Sample Compatibility & Compliance
The MOIS HT accommodates standard laboratory rodents (mice and rats, up to 50 g) in supine or prone positioning. All optical modules comply with IEC 61000-4 electromagnetic compatibility standards. The system supports GLP-compliant workflows through audit-trail-enabled software logging (user actions, acquisition parameters, calibration timestamps). While not FDA-cleared for diagnostic use, it meets ASTM E2594-18 guidelines for quantitative optical imaging instrumentation validation and is routinely deployed in academic and pharmaceutical research settings adhering to ISO/IEC 17025 quality management requirements.
Software & Data Management
Acquisition and analysis are managed via RWD’s proprietary MOIS Studio software suite—comprising real-time online acquisition console and offline quantitative workstation modules. The acquisition interface supports time-series imaging, multi-mode sequential triggering (e.g., BLI → FLI → X-ray), and hardware-synchronized event logging. Offline analysis includes region-of-interest (ROI) quantification, spectral unmixing, kinetic curve fitting, and export of MIAME-compliant metadata. Optional molecular quantification module enables absolute flux calibration using NIST-traceable light sources and certified fluorescent standards. Data export formats include TIFF (16-bit), CSV, and DICOM-SR for PACS integration.
Applications
- Tumor xenograft growth and metastasis monitoring via luciferase-expressing cell lines
- In vivo evaluation of targeted fluorescent probes (e.g., protease-activated agents, pH-sensitive dyes)
- Immunotherapy response assessment using dual-reporter T-cell trafficking models
- Longitudinal tracking of radiolabeled therapeutics via Cherenkov signal detection
- Structural-functional correlation through fused X-ray/optical overlays for precise anatomical registration
- Pharmacokinetic and biodistribution studies requiring high temporal resolution and inter-subject normalization
FAQ
What is the minimum detectable photon flux for bioluminescence imaging?
The system achieves sub-100 photons/sec/cm²/sr detection limits under optimal conditions (−90 °C sensor, 5-minute integration, F/0.95 lens, no binning). Actual sensitivity depends on reporter expression level, tissue depth, and background autofluorescence.
Does the system support spectral unmixing for more than two fluorophores simultaneously?

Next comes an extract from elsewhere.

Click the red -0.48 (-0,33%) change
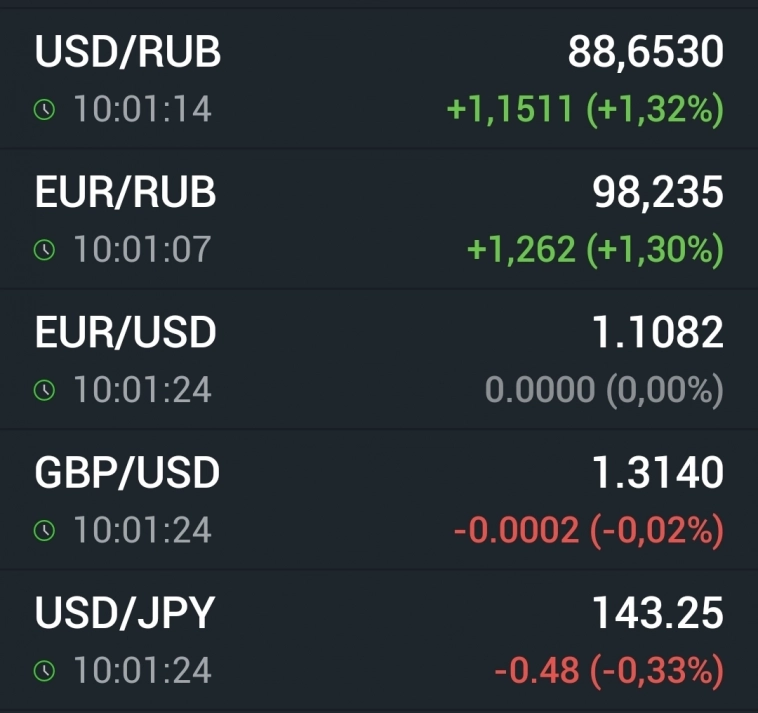This screenshot has height=713, width=758. [608, 672]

Yes—up to four spectrally distinct fluorophores can be resolved using reference spectra imported from vendor-provided or empirically acquired emission profiles.
Is the X-ray module integrated or add-on?
The X-ray imaging capability is fully integrated into the MOIS HTX variant; the base MOIS HT model does not include X-ray hardware but retains mechanical and software interfaces for future field upgrade.
How is temperature stability maintained during long-duration acquisitions?
Each animal channel features independent Peltier-based thermal regulation with closed-loop feedback control, maintaining setpoint accuracy within ±0.1 °C over sessions exceeding 60 minutes.
Can raw image data be exported for third-party analysis (e.g., MATLAB, Python)?
Yes—TIFF stacks with embedded EXIF metadata (exposure time, binning factor, filter position, gain setting) are natively supported; calibration coefficients and spectral response curves are provided in JSON format for custom processing pipelines.